Pixel coordinate grounding data:
• • • • •

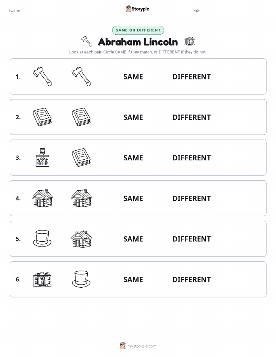Click the log cabin icon in row 5

point(81,239)
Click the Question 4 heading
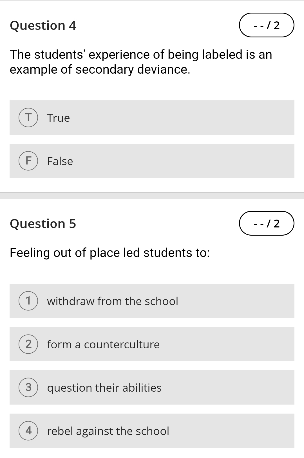This screenshot has width=304, height=458. click(43, 25)
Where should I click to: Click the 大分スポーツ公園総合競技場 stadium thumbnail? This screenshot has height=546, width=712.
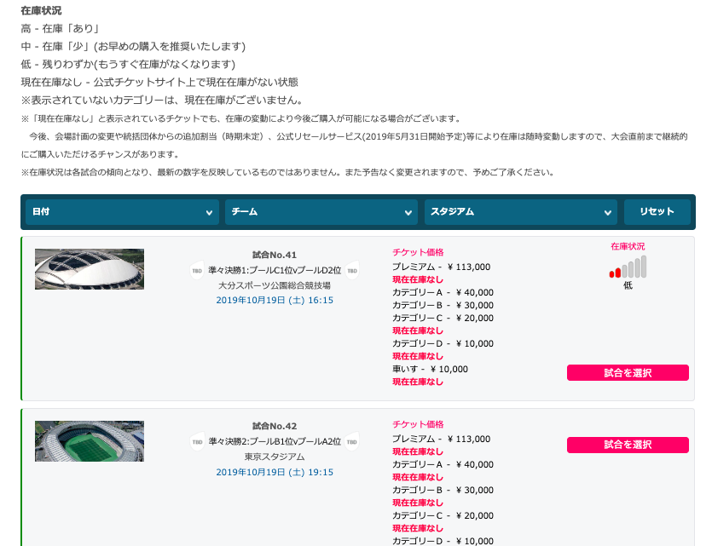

• • • • •

* [Activity]
In the records above, find the line that contains "Click the Question 4 heading". Retype it and every line after it, exactly, leaving out all pictures.

* [Exercise response]
Click the Question 4 heading
This screenshot has width=304, height=458. click(43, 25)
Where should I click to: Click the 大分スポーツ公園総合競技場 stadium thumbnail? This screenshot has height=546, width=712.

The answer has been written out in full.